Local Anaesthetic Agents Flashcards
Define Local Anaesthetic
A drug that causes reversible local anaesthesia and analgaesia. when these agents are applied to specific nerve pathways , they have a range of effects from analgaesia alone (sensory block) to a complete motor block with paralysis.
What are the three functional anatomical components of the nerve cell relevant to conduction and how is the action potential generated and propagated
- Axoplasm
- Phospholipid membrane
- Transmembranous spanning proteins
The action potential is generated and propagated by altered Na permeability across the membrane
How long does a nerve cell action potential last.

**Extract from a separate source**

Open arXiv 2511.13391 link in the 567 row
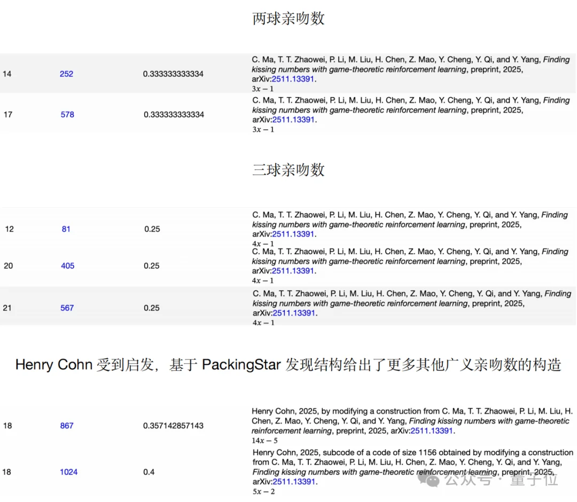The image size is (577, 502). [x=293, y=313]
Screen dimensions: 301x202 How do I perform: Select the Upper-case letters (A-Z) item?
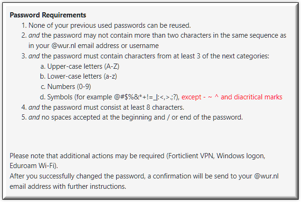pos(79,66)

Compare this the an atrial pacemaker cell and a cardiomyocyte.
Nerve cell: 1 - 2 ms
Atrial PM cell: 200 ms
Myocyte: 300 ms
Describe the process of an action potential with reference to:
- Resting membrane potential
- Threshold potential
- Depolarization and repolarization
The membrane potential is the charge inside the cell minus the charge outside the cell. The resting membrane potential is negative due to a combination of two factors: 1. The 3Na/2K ATPase and 2. Increased membrane permeability to K+. The 3Na/2K ATPase pushes 3Na out and 1K in. A small amount of positively charges K leaks out leading to the inside of the cell being more negative than the outsid of the cell and creating the negative RMP of -70mV.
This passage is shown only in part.